Susan Linton wrote:
“So, the theory I was submitting is: Unity + Wayland = Cloud computing.
There is no money in desktop Linux. So, I was just saying I think Ubuntu as a desktop system is probably being phased out for a mobile system tied to remote storage.
“ (see the comments)
I disagree about the “desktop Linux” part. Anywhere/anytime you get a large number of people for long periods of time desktops really work well. While notebooks/mobile has its place, so does the desktop. In the old days we were 100% desktop, now we are about 50% but there will always be a role for desktops. People like to sit when they do IT. It helps to have a desk by the chair and a PC on the desk. It works.
Money from desktop GNU/Linux is another matter. While selling PCs with GNU/Linux is one way to make money from GNU/Linux, there are others:
- install GNU/Linux on desktops
- sell ads on pages served to desktops
- maintain GNU/Linux desktops
- write software or generally use GNU/Linux desktops for work/productivity (in most situations this will be a winner for desktops)

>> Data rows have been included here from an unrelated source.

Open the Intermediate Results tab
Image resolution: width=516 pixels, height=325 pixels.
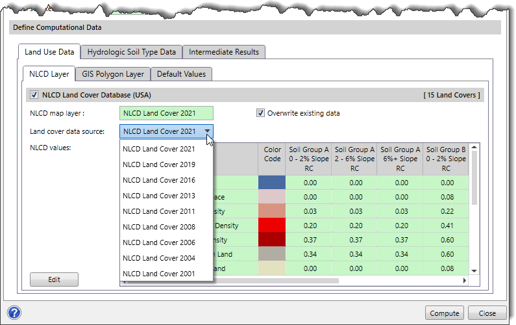tap(223, 52)
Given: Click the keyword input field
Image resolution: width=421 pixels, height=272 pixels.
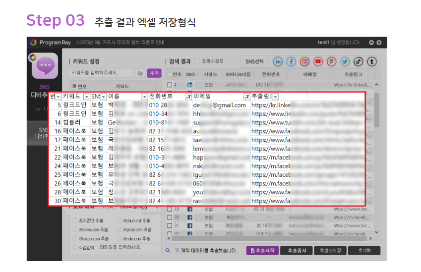Looking at the screenshot, I should tap(102, 73).
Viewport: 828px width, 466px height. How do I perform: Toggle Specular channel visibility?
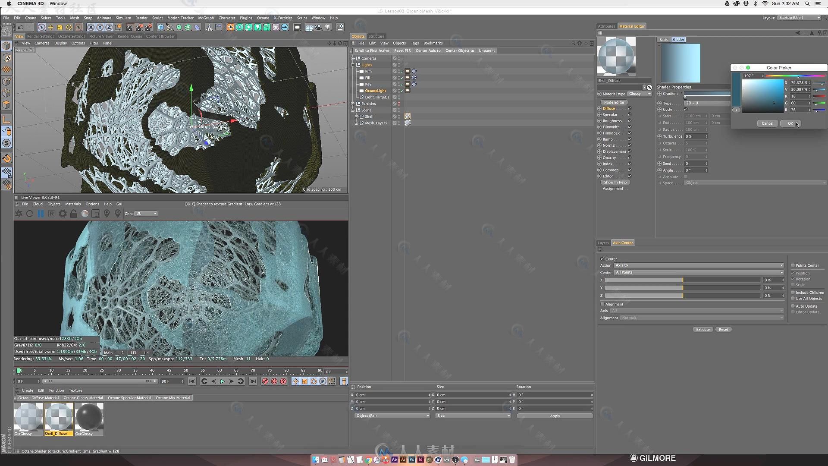[630, 114]
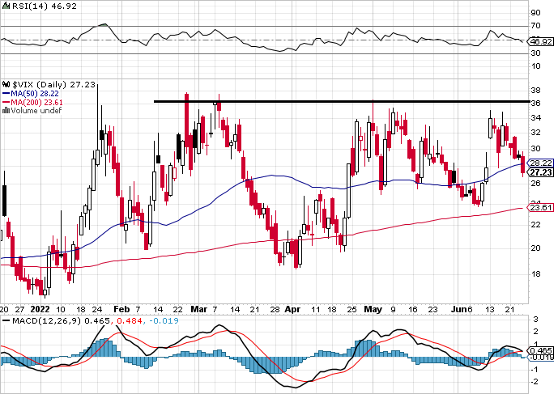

Because RedHat and Ubuntu may not see desktop GNU/Linux as a hotspot will not make it go away. It is easier to make money in hot areas like smart-thingies but Ubuntu would be very foolish to abandon the desktop. I think Linton is wrong about that. Mark Shuttleworth may be somewhat bold but he is no fool. If Ubuntu does go –>Unity–>Wayland they will make sure the desktop is well maintained. Wayland is quite compatible for the desktop especially for video/high-end graphics. For that purpose it does not need to work on every piece of hardware out there, just the ones most likely used for such work. The market will sort that out but I can envisage each hardware maker of graphics interfaces producing a product line with a driver for Wayland. The rest of the desktop world can run X, perhaps in a virtual machine running on top of Wayland somehow. The details will be sorted out.
The killer reason why the desktop and X will not die any time soon is that thin client technology is making its move. Even that other OS gets that. GNU/Linux will have to manage thin clients very well. For that purpose Wayland is irrelevant. X and variations on X do the network stuff quite well and are constantly improving. GNU/Linux will be able to run on everything for the short and long term. Ubuntu is not going to abandon the desktop. If it does other distros will take up the slack.